- [Task details]
From the excerpt on story editing below, list every distinct person's name, magazine name, and story title, giving each only once.

━━━ Excerpt to read

More often than not, I purchase stories that are ready, as-is, for publication. I will only buy a story if I’d be comfortable running it 100% as it was submitted. Of course I will make editorial suggestions along the way, but they will all be optional if I liked it enough to buy it. If I liked a story but had some edits I thought were critical, I would ask for a rewrite first, and ensure that the critical issue I perceived was corrected before accepting the story.

There are some cases where I do end up making editorial suggestions that are more complicated [for example] after accepting a story, but even in that case I would have been fine running it as it originally appeared; it’s just that when I started editing it, I thought I saw a way to make it better, so I suggested it. Other times I put authors through pretty drastic rewrites before accepting the story. But both cases are exceedingly rare. There’s so much good stuff being written these days that, in most cases, if something’s not quite there, it makes sense to just pass on it and look for something else. It’s usually only when there’s something I really love but is maybe a bit broken that I spend that kind of time and energy on a story.

Jake Kerr: Above John highlights my Lightspeed story “Requiem in the Key of Prose” as intense edits after purchase. There was actually a lot of back and forth during the rewrite and resubmit process. In other words, until it was right, John didn’t buy it. 

Ah, you’re totally right! I forgot about that. Well, it’s a good case study to show to what extent I’ll work with an author to help get a story right. :)

Kerr: I honestly can’t remember, but I do think we did some after purchase edits on “Biographical Fragments,” mostly in regards to that one interview section and the placement of a couple of sections for narrative effect.

Yeah, we did some editing on that one but I’m pretty sure it was after I bought it.

━━━━━━
━━━ Raw data

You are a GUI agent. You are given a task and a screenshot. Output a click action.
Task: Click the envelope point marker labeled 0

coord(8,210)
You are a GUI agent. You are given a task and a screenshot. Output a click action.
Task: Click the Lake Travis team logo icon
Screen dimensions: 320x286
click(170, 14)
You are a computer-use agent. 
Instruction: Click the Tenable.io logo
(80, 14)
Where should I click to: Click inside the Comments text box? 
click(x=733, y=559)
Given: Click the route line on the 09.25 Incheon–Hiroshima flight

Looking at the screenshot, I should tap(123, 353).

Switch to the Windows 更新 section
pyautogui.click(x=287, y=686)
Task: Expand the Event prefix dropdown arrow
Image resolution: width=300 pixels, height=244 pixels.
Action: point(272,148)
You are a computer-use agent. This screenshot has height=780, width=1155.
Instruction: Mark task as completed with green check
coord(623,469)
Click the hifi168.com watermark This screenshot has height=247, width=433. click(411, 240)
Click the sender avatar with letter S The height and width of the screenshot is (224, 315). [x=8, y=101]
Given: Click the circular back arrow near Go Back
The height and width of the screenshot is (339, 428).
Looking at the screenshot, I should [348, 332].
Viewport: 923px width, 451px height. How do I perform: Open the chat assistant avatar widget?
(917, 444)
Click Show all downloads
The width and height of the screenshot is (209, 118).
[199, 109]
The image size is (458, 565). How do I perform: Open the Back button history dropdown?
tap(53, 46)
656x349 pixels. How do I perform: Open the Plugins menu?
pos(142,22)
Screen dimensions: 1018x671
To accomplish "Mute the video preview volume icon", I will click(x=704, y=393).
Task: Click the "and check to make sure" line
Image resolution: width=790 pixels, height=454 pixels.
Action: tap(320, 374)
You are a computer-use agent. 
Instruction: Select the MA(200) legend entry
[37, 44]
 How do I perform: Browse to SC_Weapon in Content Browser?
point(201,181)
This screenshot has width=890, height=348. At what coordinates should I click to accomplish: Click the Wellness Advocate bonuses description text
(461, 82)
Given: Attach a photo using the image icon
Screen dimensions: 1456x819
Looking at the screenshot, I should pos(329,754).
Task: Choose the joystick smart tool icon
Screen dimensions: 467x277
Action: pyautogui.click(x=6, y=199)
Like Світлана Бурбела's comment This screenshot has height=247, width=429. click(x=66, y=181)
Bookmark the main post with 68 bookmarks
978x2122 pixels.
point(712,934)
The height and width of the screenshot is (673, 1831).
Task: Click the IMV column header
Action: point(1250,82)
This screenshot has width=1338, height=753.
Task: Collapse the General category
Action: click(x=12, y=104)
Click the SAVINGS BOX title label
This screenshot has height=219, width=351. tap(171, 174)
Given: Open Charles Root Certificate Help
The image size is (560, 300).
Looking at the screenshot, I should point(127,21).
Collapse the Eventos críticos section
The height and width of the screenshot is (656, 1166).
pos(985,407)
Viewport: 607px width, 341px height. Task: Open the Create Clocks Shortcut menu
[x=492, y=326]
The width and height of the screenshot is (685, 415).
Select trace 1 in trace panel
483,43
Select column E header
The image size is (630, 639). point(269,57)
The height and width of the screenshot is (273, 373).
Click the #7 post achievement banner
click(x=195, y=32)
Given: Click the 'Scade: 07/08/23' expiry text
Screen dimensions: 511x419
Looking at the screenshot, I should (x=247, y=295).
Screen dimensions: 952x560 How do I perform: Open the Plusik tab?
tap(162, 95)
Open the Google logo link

━━━━━━

- [Reply to the task]
- Jake Kerr
- John
- Lightspeed
- "Requiem in the Key of Prose"
- "Biographical Fragments"